# Release Train Metro Plan Analysis

This notebook analyzes project relationships and generates visualization data for the release train metro plan.

## Data Sources

The analysis uses three main data sources from OpenRewrite recipe runs:
- **ProjectCoordinates.csv**: Maven/Gradle project identifiers (groupId, artifactId) 
- **DependenciesInUse.csv**: Dependencies between projects
- **ParentRelationships.csv**: Parent POM and Gradle parent project relationships
- **UnusedDependencies.csv**: Import patterns to identify potentially unused dependencies

## Visualization Link Types

The generated metro plan visualization supports multiple connection types:
- **Dependency links** (blue solid): Normal dependencies between projects
- **Parent links** (red solid): Parent POM or Gradle parent relationships  
- **Unused links** (orange dashed): Potentially unused dependencies that should be reviewed

Run the enhanced `ReleaseMetroPlan` recipe to generate all data files, then execute this notebook to create the visualization data.

## Load Data

Configure the workspace path and recipe run ID, then load the CSV files.

In [None]:
import pandas as pd
import os
from dataclasses import dataclass, field
from typing import Optional, Set
from pathlib import Path

# Configure your workspace and recipe run
# workspace = "/Users/matt/workspaces/moderne-migration-workspace"
# recipe_run = "20251217091702-WRNyJ"

workspace = "/Users/matt/workspaces/app.moderne.io/Netflix_Spring_Apache"
recipe_run = "20251217101017-MOHFU"

# Construct paths to data files
datatables_path = os.path.join(workspace, ".moderne", "run", recipe_run, "datatables")
project_ids_path = os.path.join(datatables_path, "dev.mboegie.rewrite.releasemetro.table.ProjectCoordinates.csv")
dependencies_path = os.path.join(datatables_path, "org.openrewrite.maven.table.DependenciesInUse.csv")
parent_relationships_path = os.path.join(datatables_path, "dev.mboegie.rewrite.releasemetro.table.ParentRelationships.csv")

# Load CSV files
project_ids = pd.read_csv(project_ids_path)
dependencies = pd.read_csv(dependencies_path)
parent_relationships = pd.read_csv(parent_relationships_path)

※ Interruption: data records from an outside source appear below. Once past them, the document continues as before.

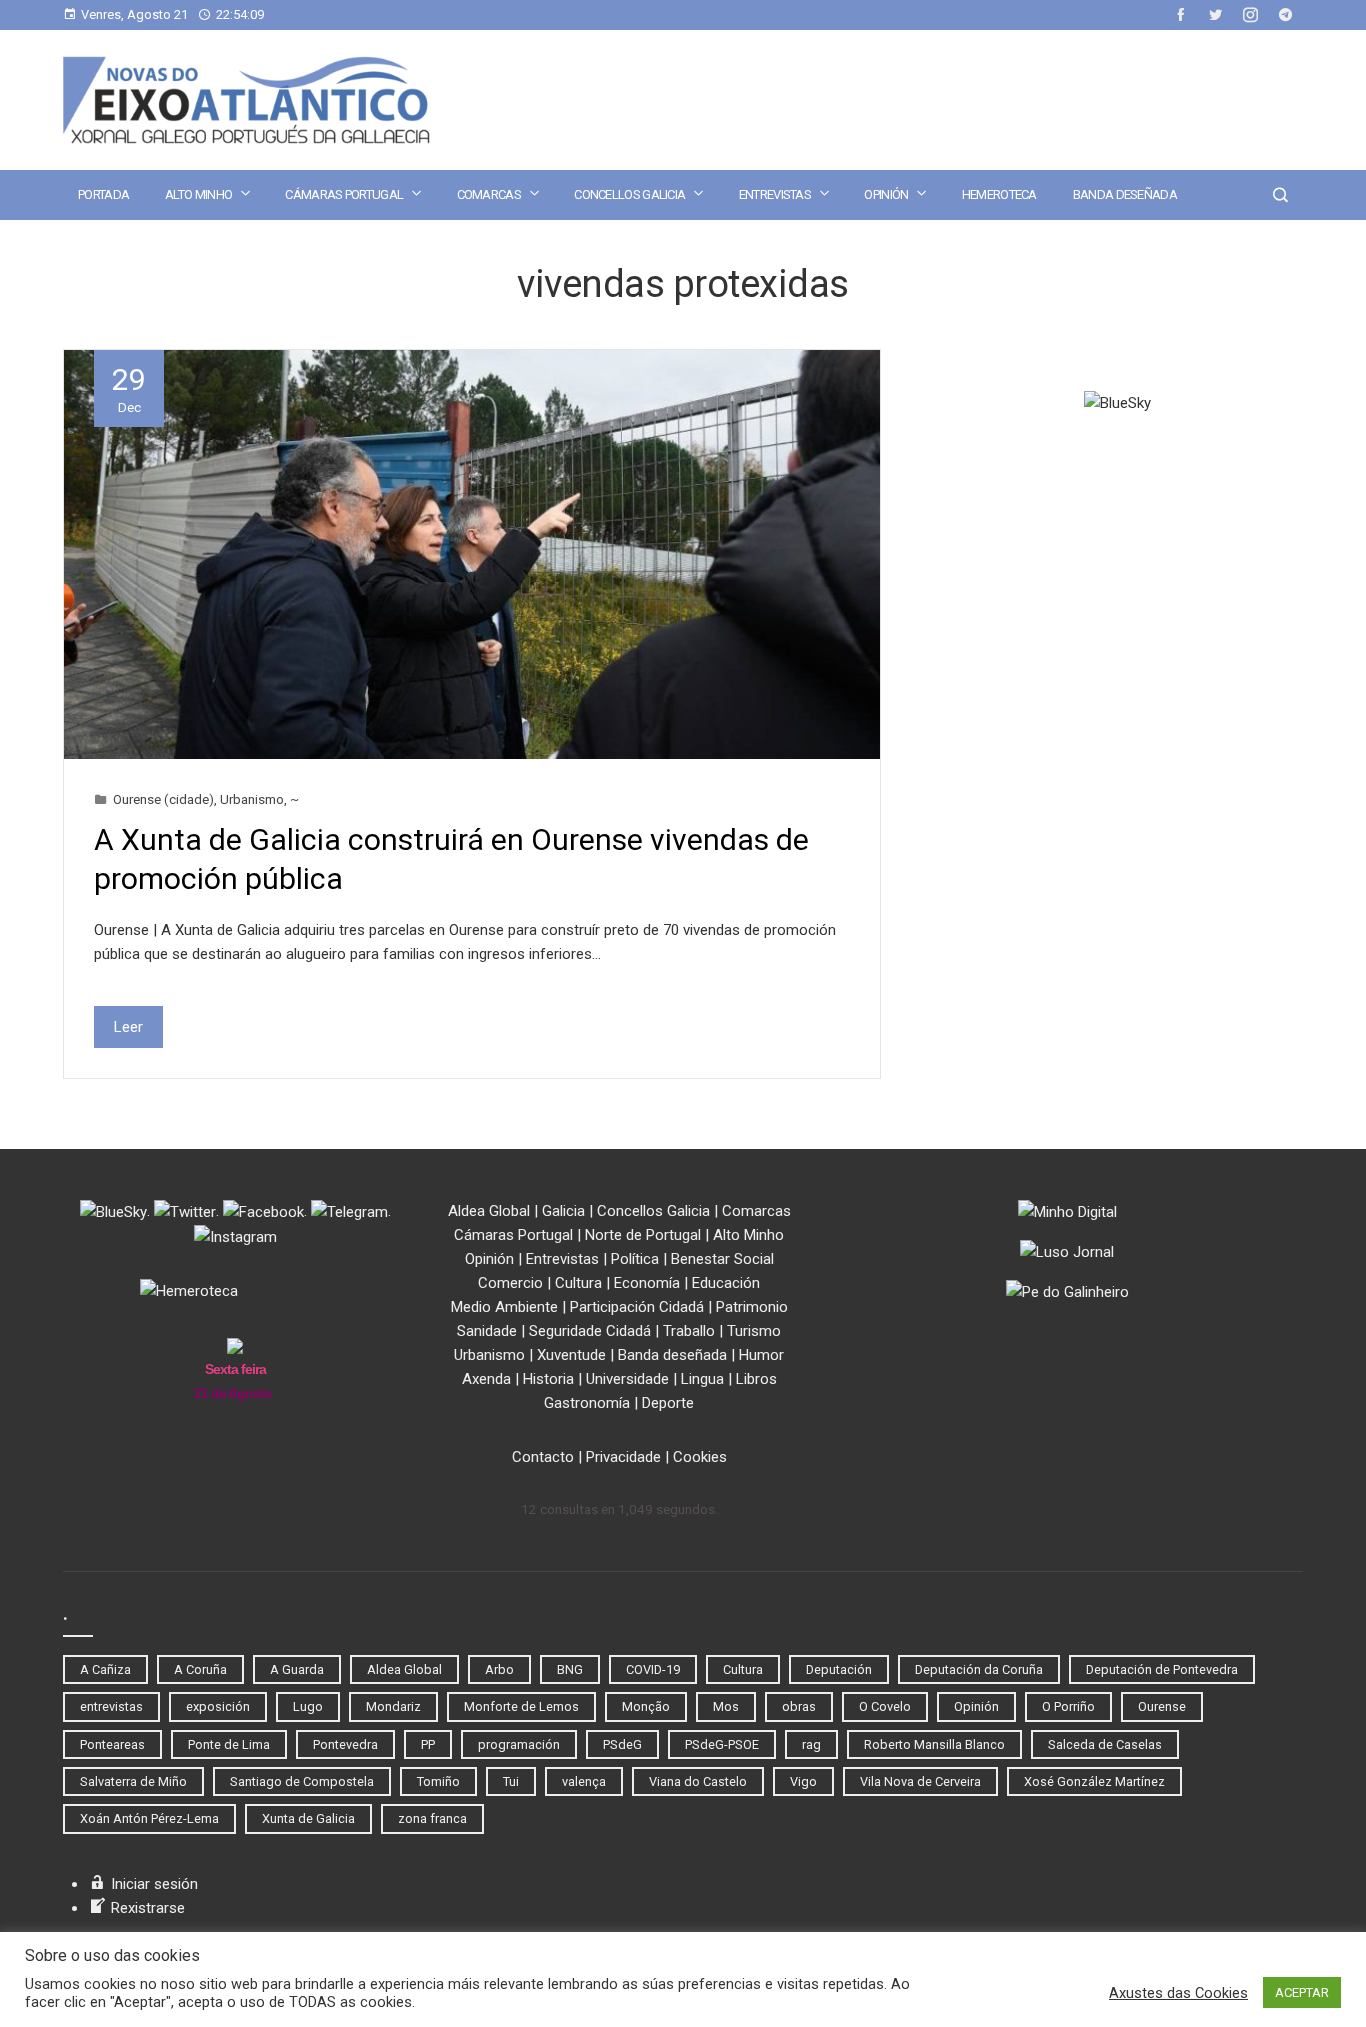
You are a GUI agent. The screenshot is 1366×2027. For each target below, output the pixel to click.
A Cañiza (105, 1669)
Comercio (510, 1283)
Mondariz (393, 1706)
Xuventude (571, 1355)
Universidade (627, 1379)
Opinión (886, 194)
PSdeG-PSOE (722, 1744)
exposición (218, 1706)
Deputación (839, 1669)
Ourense (1162, 1706)
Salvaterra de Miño (133, 1781)
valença (584, 1781)
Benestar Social (722, 1259)
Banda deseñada (1125, 194)
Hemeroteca (999, 194)
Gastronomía (587, 1403)
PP (428, 1744)
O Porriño (1068, 1706)
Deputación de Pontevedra (1162, 1669)
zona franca (432, 1818)
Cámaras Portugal (344, 194)
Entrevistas (775, 194)
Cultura (578, 1283)
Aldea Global (489, 1211)
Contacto (543, 1457)
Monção (646, 1706)
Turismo (754, 1331)
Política (635, 1259)
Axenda (486, 1379)
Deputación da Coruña (979, 1669)
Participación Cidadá (637, 1307)
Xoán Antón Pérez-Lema (149, 1818)
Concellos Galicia (629, 194)
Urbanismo (252, 799)
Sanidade (487, 1331)
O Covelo (885, 1706)
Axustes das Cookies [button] (1178, 1993)
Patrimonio (752, 1307)
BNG (570, 1669)
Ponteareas (112, 1744)
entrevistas (111, 1706)
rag (811, 1744)
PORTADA (103, 194)
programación (519, 1744)
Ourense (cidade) (163, 799)
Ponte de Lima (229, 1744)
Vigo (803, 1781)
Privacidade (623, 1457)
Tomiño (438, 1781)
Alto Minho (198, 194)
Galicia (563, 1211)
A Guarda (297, 1669)
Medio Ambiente (504, 1307)
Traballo (689, 1331)
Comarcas (489, 194)
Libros (756, 1379)
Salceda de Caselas (1105, 1744)
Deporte (668, 1403)
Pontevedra (345, 1744)
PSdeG (622, 1744)
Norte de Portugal (643, 1235)
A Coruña (200, 1669)
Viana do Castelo (698, 1781)
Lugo (308, 1706)
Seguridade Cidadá (590, 1331)
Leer (128, 1027)
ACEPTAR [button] (1302, 1992)
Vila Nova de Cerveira (920, 1781)
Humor (761, 1355)
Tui (511, 1781)
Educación (726, 1283)
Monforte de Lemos (521, 1706)
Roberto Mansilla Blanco (934, 1744)
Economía (647, 1283)
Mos (726, 1706)
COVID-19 (653, 1669)
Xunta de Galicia (308, 1818)
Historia (548, 1379)
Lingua (702, 1379)
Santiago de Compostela (302, 1781)
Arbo (499, 1669)
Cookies (700, 1457)
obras (799, 1706)
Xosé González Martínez (1094, 1781)
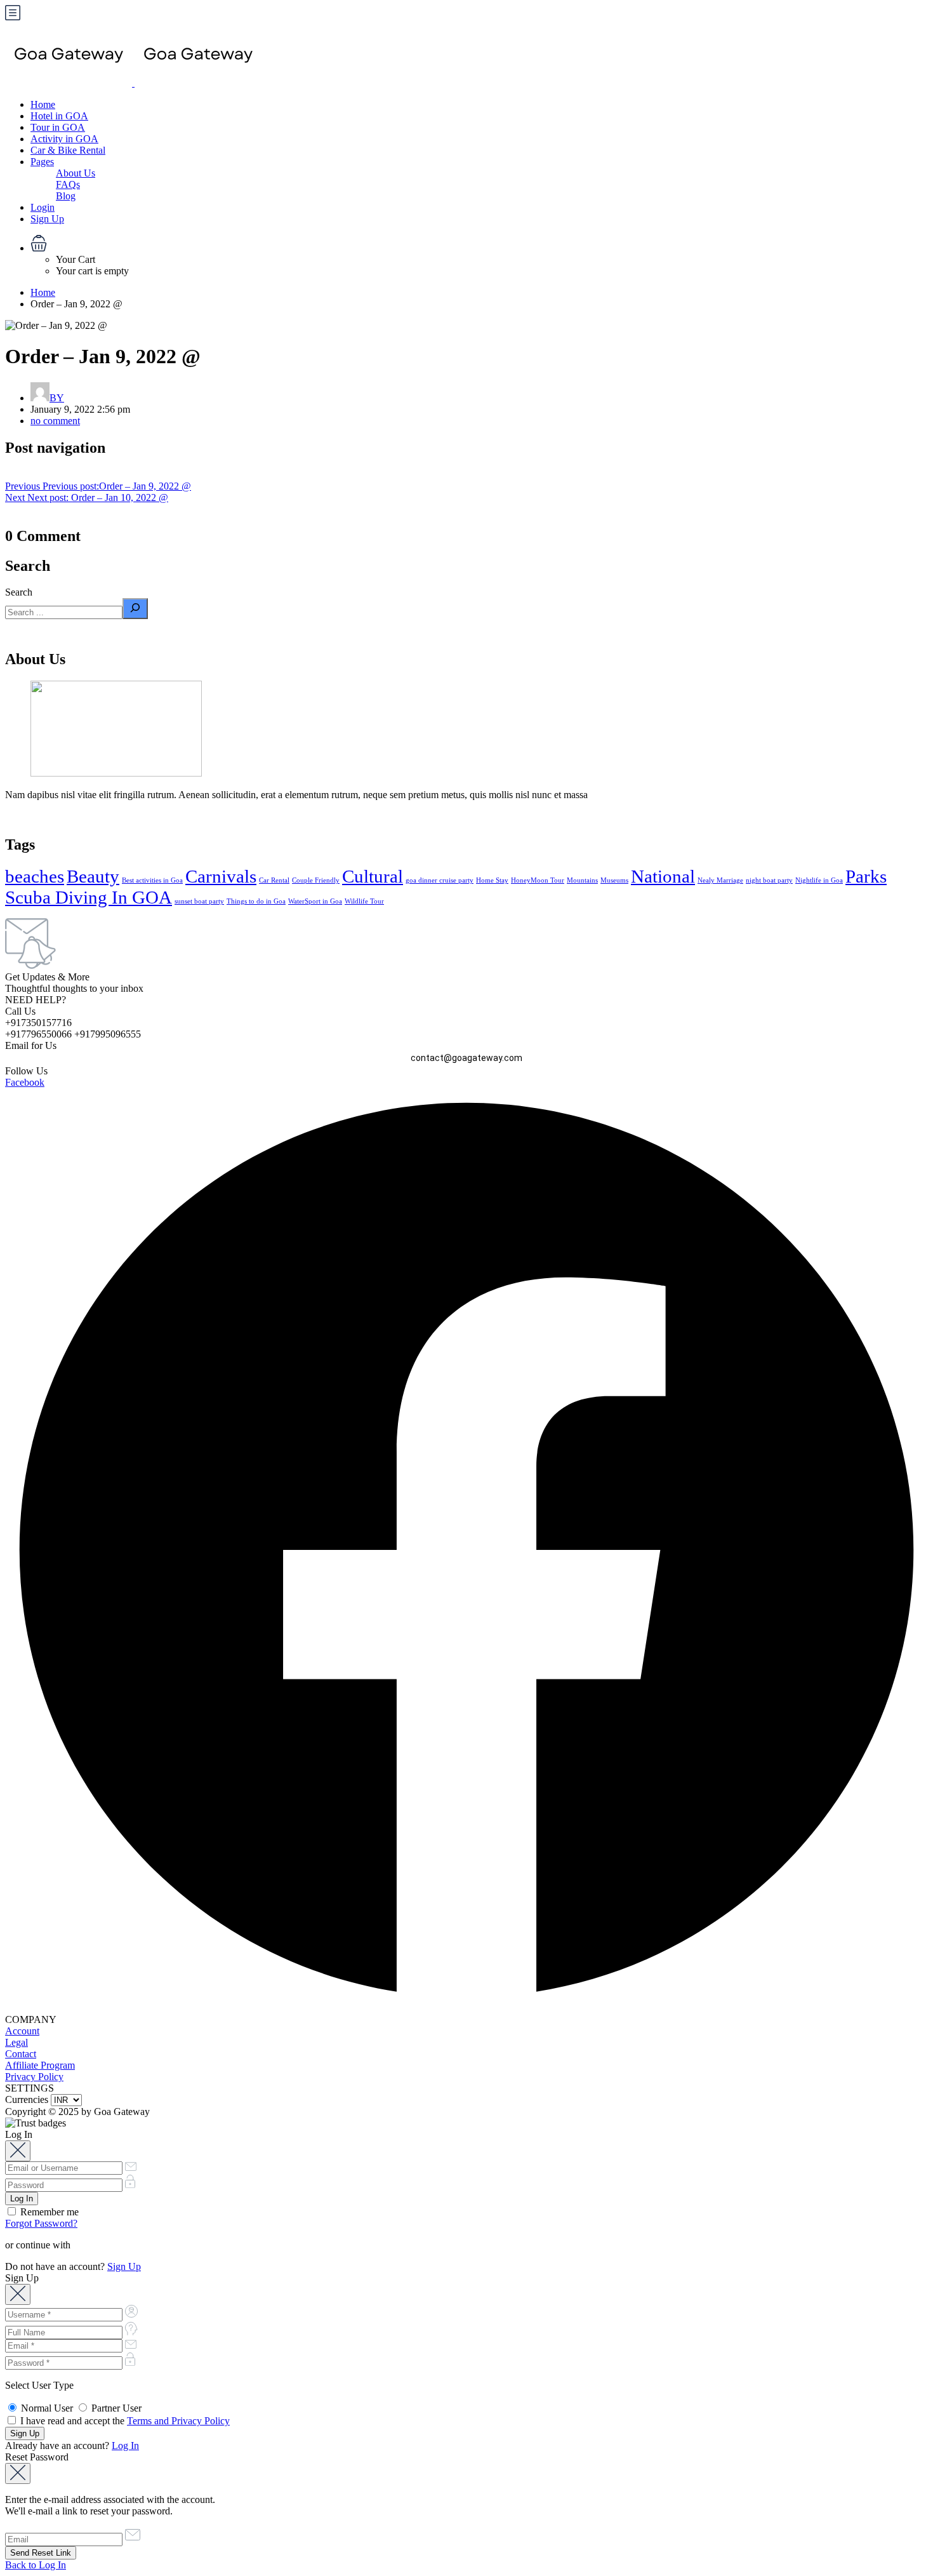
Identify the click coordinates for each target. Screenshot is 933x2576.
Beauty (93, 876)
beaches (34, 876)
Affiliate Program (40, 2065)
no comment (55, 420)
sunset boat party (199, 901)
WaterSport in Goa (315, 901)
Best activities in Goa (152, 880)
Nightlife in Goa (819, 880)
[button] (479, 244)
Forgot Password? (41, 2223)
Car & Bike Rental (67, 150)
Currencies (26, 2099)
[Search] (135, 608)
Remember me (48, 2211)
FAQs (68, 184)
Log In (125, 2445)
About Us (75, 173)
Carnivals (220, 876)
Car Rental (274, 880)
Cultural (372, 876)
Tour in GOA (57, 127)
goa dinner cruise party (439, 880)
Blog (66, 195)
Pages (42, 161)
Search (18, 592)
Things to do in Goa (256, 901)
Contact (20, 2053)
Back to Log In (35, 2564)
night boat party (769, 880)
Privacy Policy (34, 2076)
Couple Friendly (316, 880)
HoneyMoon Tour (537, 880)
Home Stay (492, 880)
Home (42, 104)
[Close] (17, 2150)
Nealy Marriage (720, 880)
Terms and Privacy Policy (178, 2420)
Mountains (582, 880)
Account (22, 2030)
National (663, 876)
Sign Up (47, 218)
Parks (866, 876)
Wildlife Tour (364, 901)
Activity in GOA (64, 138)
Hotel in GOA (59, 115)
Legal (16, 2042)
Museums (614, 880)
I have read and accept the (124, 2420)
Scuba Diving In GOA (88, 897)
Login (42, 207)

print(f"Loaded {len(project_ids)} projects, {len(dependencies)} dependencies, and {len(parent_relationships)} parent relationships.")

## Define Data Structures

Create classes to represent artifacts and repositories.

In [None]:
@dataclass(frozen=True)
class Artifact:
    group: Optional[str]
    artifact: str
    
    def __eq__(self, other):
        if not isinstance(other, Artifact):
            return False
        return self.group == other.group and self.artifact == other.artifact
    
    def __hash__(self):
        return hash((self.group, self.artifact))

@dataclass
class ArtifactWithParent:
    artifact: Artifact
    parent: Optional[Artifact] = None
    
    def __eq__(self, other):
        if not isinstance(other, ArtifactWithParent):
            return False
        return self.artifact == other.artifact
    
    def __hash__(self):
        return hash(self.artifact)

@dataclass
class Repository:
    path: str
    artifacts: Set[ArtifactWithParent]
    dependencies: Set[Artifact]
    
    def __eq__(self, other):
        if not isinstance(other, Repository):
            return False
        return self.path == other.path
    
    def __hash__(self):
        return hash(self.path)

## Process Repository Data

Group projects by repository and create Repository objects with their artifacts and dependencies.

In [None]:
repos = []

# Filter for main/master branches
project_ids_filtered = project_ids[
    (project_ids['repositoryBranch'] == 'master') | 
    (project_ids['repositoryBranch'] == 'main')
][['repositoryPath', 'groupId', 'artifactId']]

dependencies_filtered = dependencies[
    (dependencies['repositoryBranch'] == 'master') | 
    (dependencies['repositoryBranch'] == 'main')
][['repositoryPath', 'groupId', 'artifactId']]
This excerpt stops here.